Germans couldn't care less. British xenophobia got them into this and, frankly, they deserve what's coming. All of Europe knew what Brexit meant except the British, apparently.
Please, worldwide HN-ers, remember that not all of us in the UK voted for this Brexit induced shitshow and would dearly love to see it all reversed :-(
"People need to stop and think... driving a tanker, no matter what the product, is quite a pressurised job, so following them puts extra pressure on drivers already under pressure without having to worry about absolute morons."
Actually, no. The OP's link is about government stupidity and yours is about people's despair. It's ok if someone can't tell the mortar tanker from petrol tanker. Not everbody work in the construction industry. The whole story is not fun for me, it's sad.
I'm not too surprised. A year ago, the Ontario College of Teachers (a licensing body) was sending letters to retired teachers and teachers with lapsed licenses to encourage them to renew and apply for work in the province. It was clearly done out of desperation: in the bulk of cases they were asking people who were retired, exited the profession in far better times, or who moved to jurisdictions that were handling the pandemic far better (likely pre-pandemic, but still) to return to a system that was in turmoil. Yet it was the easiest way to reach out to qualified people.
I got my license in Germany in 1985 so I can drive a truck up to 7.5t with my license. If I remember correctly I could also add a trailer as long as the total weight is below 12t. That's real tonnes, not US tonnes so add another 10%. Seems totally insane to me and I never took advantage of it, largest was 3.5t rental truck. Here in the US larger pickup trucks are maybe 5 or 6 tons. A F350 dually gets close, though.
Especially delivering stuff, say, in the city of London must be hell if you never drove a lorry before. Generally, UK towns aren't quite as spacious as the US.

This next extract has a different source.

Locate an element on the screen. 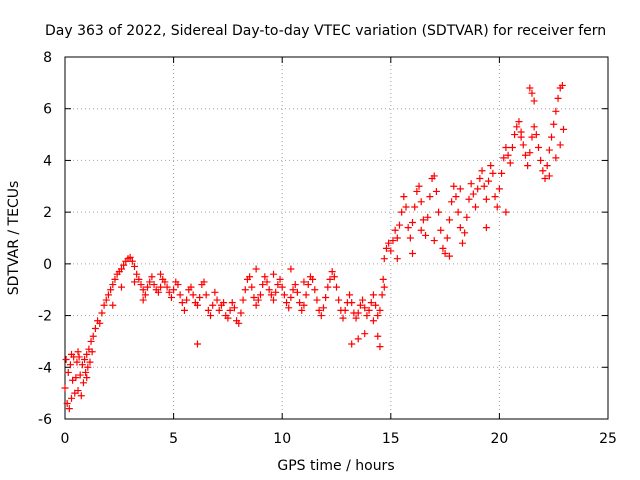 The image size is (640, 480). x-tick-label: 0 is located at coordinates (66, 439).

It's wonderfully salacious that they're asking german drivers. Germans are widely seen as the driving force behind the EU buerocracy that mandated Brexit in the first place. Oh, the irony!
This problem was created because the UK government kick out the European drivers as part of their Brexit plan.

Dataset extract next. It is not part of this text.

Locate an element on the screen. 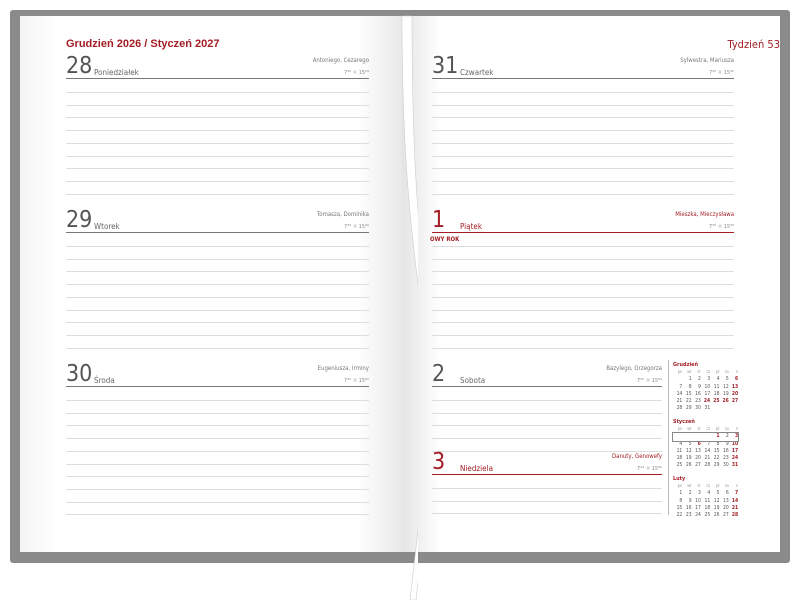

That make this current problem rather more difficult as the UK government can't just start importing foreign truck drivers to fix this issue, as that would then be a back flip on that original Brexit plan.
"However, the German government is understood to have not yet written to British people living there, asking them to consider driving an HGV when they have never done so before."
What an irrelevant statement. Unless Germany is also experiencing a driver shortage.
Given the UK government has claimed there are "very large and even larger shortages in other EU countries like Poland and Germany", evidence for or against that (e.g. if governments feel the need for such measures) are probably relevant to public discussion in the UK about this ;)
To be fair, they are right, mainland europe do have a driver shortage.
A friend of mine is the commercial of a company selling security detail services from Ukrainian ex-militia/military, and they started offering driver services, because the demand augmented that much in mainland europe (mainly east of germany, as they are the trips that pay the less).
The difference is the UK government is being disingenuous, if not outright deceitful.
There may well be driver shortages in Europe, but it doesn't compare to the 'critical driver shortages' facing the UK.
And it is clear these shortages are 'critical', only because in the UK some supermarket shelves are empty and the supply of petrol is under heavy stress.
That is clearly in reference to the two previous paragraphs.
"Chief secretary to the Treasury, Simon Clarke, told the BBC’s Today programme yesterday. 'The difficulties we are facing are not unique to this country.'"
Edit: Netherlands also has something similar with older licenses, so it's likely that not only Germans but more foreigners in the UK got this letter.